#### Records for the exercise ####
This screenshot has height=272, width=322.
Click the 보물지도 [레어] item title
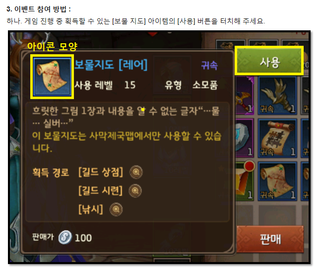[x=111, y=65]
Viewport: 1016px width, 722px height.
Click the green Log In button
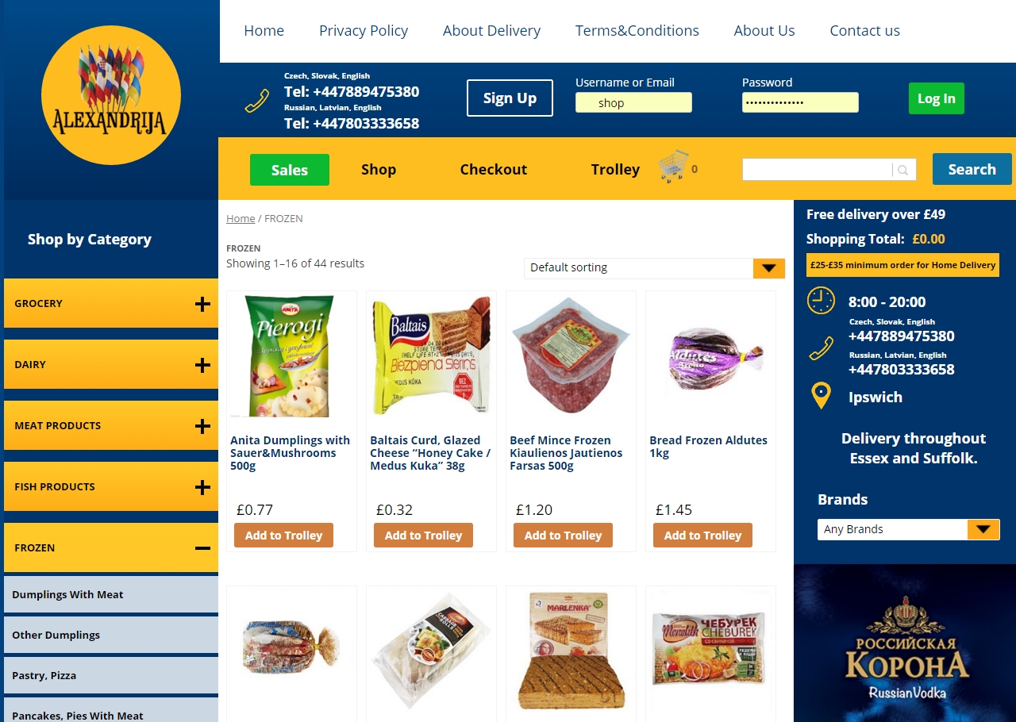click(x=937, y=98)
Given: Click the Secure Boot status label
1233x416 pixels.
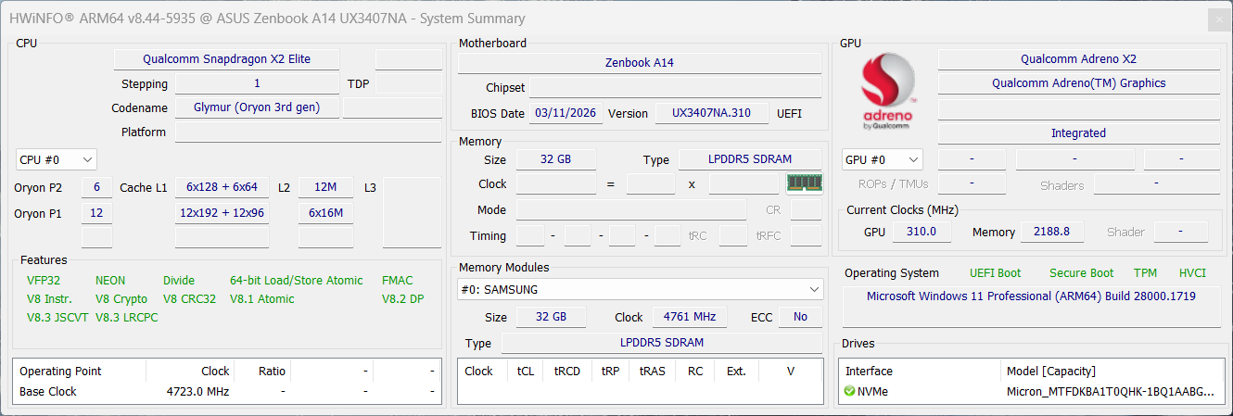Looking at the screenshot, I should point(1081,273).
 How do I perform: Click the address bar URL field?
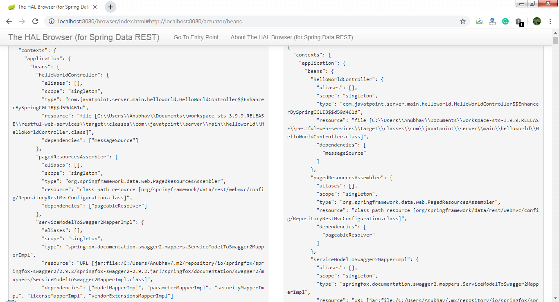point(246,21)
####
Task instructions:
Provide a count of the lines in the data above that include the word "width", stating the number alone.

Answer to this exercise:
2